As Anthony made his way leisurely over the springy turf in the direction in which he judged his objective to lie, he pondered with no little interest over the object of their journey down to this charming part of the world and its possible outcome. There was in his make-up none of that eager curiosity regarding his fellow-creatures, their minds and the passions which sway them that had led Roger, after the way had once been opened to him, to explore the vast field of criminology with all its intense and absorbing interest for the student of the human animal. Indeed the notion of nosing out hidden facts and secret horrors (“like a bally policeman,” as he had contemptuously phrased it to Roger over their lunch on the train) had at first actually repelled him; it was not until Roger had been at considerable pains to point out the moral duty which every living person owes to the dead that his eyes were opened to any wider conception of the idea. And even then, though admitting that there must be detectives just as much as there must be hangmen, he was quite firm in his gratitude to Providence that he at any rate was not one of them; nor could Roger, expatiating on the glories of a clever piece of deductive reasoning, the exquisite satisfaction of logical proof, the ardour of the chase with a human quarry (but none the less a quarry that in ninety-nine cases out of a hundred deserved not a jot of mercy) at the end of it, move him an inch from this position.

It was this state of mind which had caused him to receive with ominous disapproval Roger’s pointed information about the girl cousin and her ten thousand pounds. A girl, to Anthony’s mind, should not be mentioned in the same breath as the word murder. Girls were things apart. Murder concerned men; not girls. Girls might be and very often were murdered, but not by other girls. If it were distasteful to hunt down a man suspected of murder, how impossible would it not be to harry a wretched girl in the same circumstances?

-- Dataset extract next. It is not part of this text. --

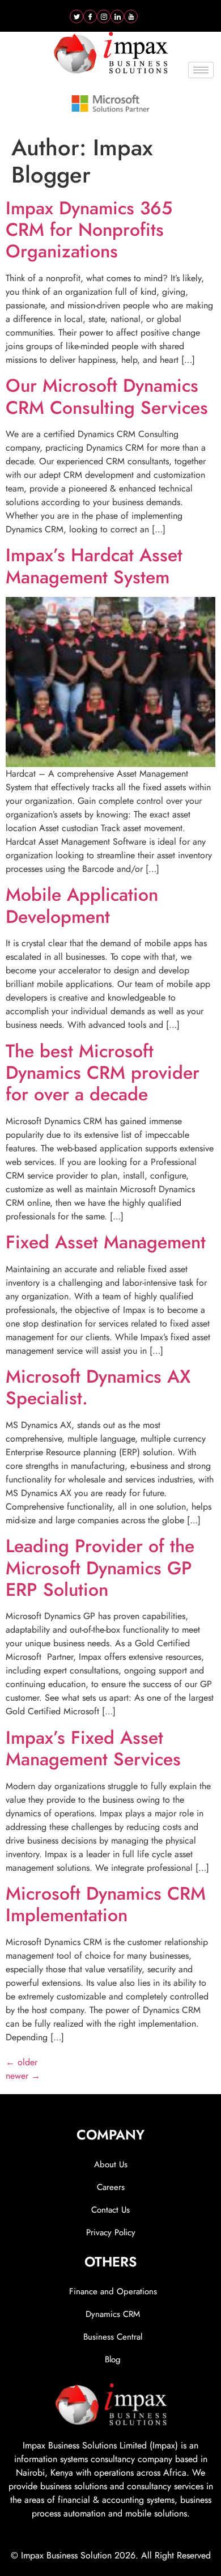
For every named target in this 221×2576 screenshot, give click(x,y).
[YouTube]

As his thoughts progressed with his steps, an idea began to form in Anthony’s mind. He would not only seek out the whereabouts of Miss Cross, as Roger had asked him; he would contrive to speak to her for a minute or two and, if possible, drop a veiled warning as to the things that might be expected to happen—that were, in fact, even now happening—together with an equally veiled hint that at any rate he, Anthony Walton, was prepared to extend to her any help within his power, should she wish to accept it. After all, that was the least a chap could do. It was the only decent thing. Ten to one she wouldn’t need anything of the sort, but the offer—yes, of course it was the only decent thing to do. Girls were weak, helpless things. Let them know they’ve got a man behind them (even a perfect stranger if the case is serious enough to warrant it) and it makes all the difference in the world to ’em. Naturally!

In the glow of this resolution Anthony had unconsciously directed his steps toward the sea, so that he was now striding along the very edge of the cliffs. Coming to his senses with a jerk, he pulled up short and looked inland. Not five hundred yards to his right there stood, in a large fenced area which evidently stretched to the road half-a-mile away, a big red house. As the landlord of the inn had said, there was no mistaking it. Anthony gazed at it for a few moments without moving; now that he was face to face with it, the task of penetrating its purlieus and demanding speech with an unknown lady in order to warn her against dangers which quite probably did not exist at all, suddenly took on a somewhat formidable aspect.